Collins, quien aparece en la foto, recibe una medalla de oro del regente del Distrito Federal, más tarde la perdería entre el bullicio.
Durante su visita los astronautas respondieron dudas, alguien preguntó si les había preocupado la reacción que pudieran tener sus organismos en el espacio, a lo que Armstrong contestó que su ritmo cardiaco aumentó, pero que los trajes funcionaron adecuadamente frente a las temperaturas extremas, además, para su sorpresa, trabajar a un sexto de la gravedad terrestre fue muy agradable.
También explicaron que en el espacio tuvieron a su disposición 45 paquetes de café preparado especialmente para sus paladares, Armstrong lo bebía con crema y azúcar, a pesar de estar tibio, les gustaba; en aquél entonces se mencionaba la posibilidad matemática de que el café que bebieron fuera mexicano, debido a la exportación de grano a Estados Unidos.

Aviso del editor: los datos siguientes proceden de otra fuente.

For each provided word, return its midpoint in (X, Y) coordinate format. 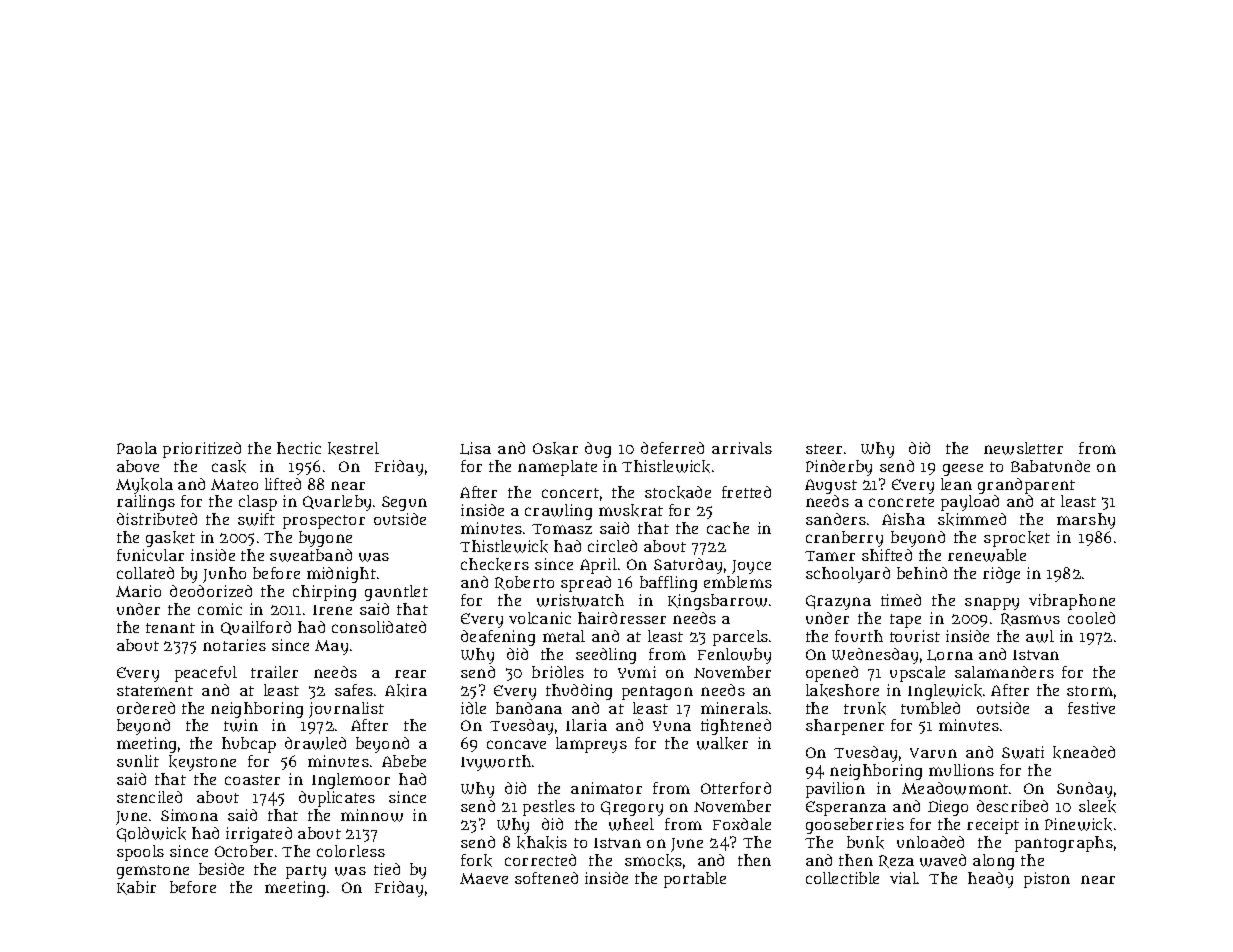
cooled (1091, 618)
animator (606, 788)
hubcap (249, 745)
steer (824, 449)
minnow (372, 815)
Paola (137, 448)
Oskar (555, 448)
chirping (324, 593)
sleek (1097, 806)
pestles (549, 808)
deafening (498, 638)
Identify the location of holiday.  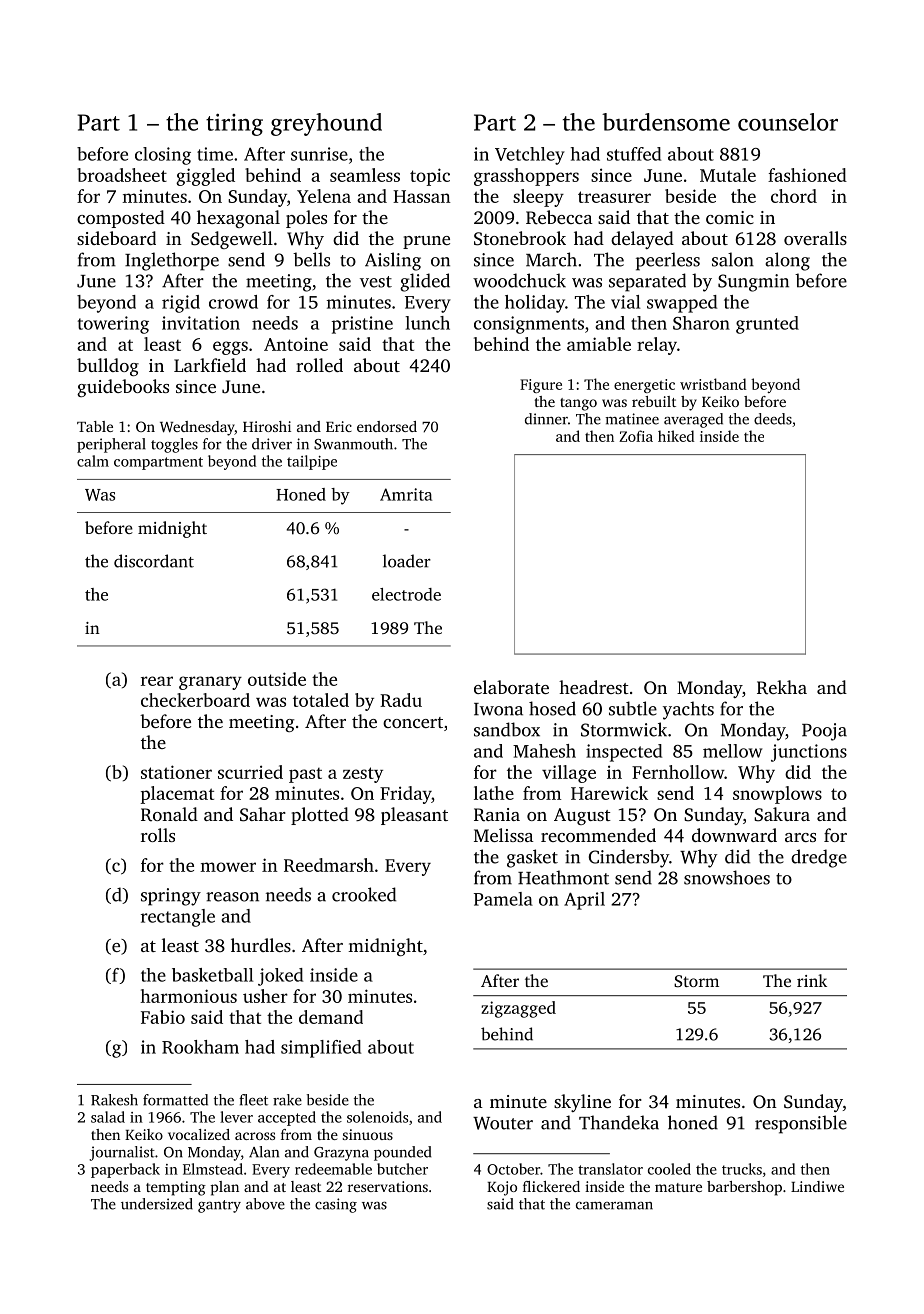
(535, 304).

En tanto, Michael Collins reveló una grave falla en el vuelo espacial y dijo que se esforzaría en resolverlo: en la misión del Apolo XI no había huevos rancheros.
En el cine se podía ver la cinta del momento en el que los estadounidenses llegaron a la luna y el tema de aquel viaje llegó hasta la publicidad, pues todo lo referente al espacio indicaba innovación y calidad.
Fuentes:
Javier Martínez y Ariel Ramos, reporteros de El Universal.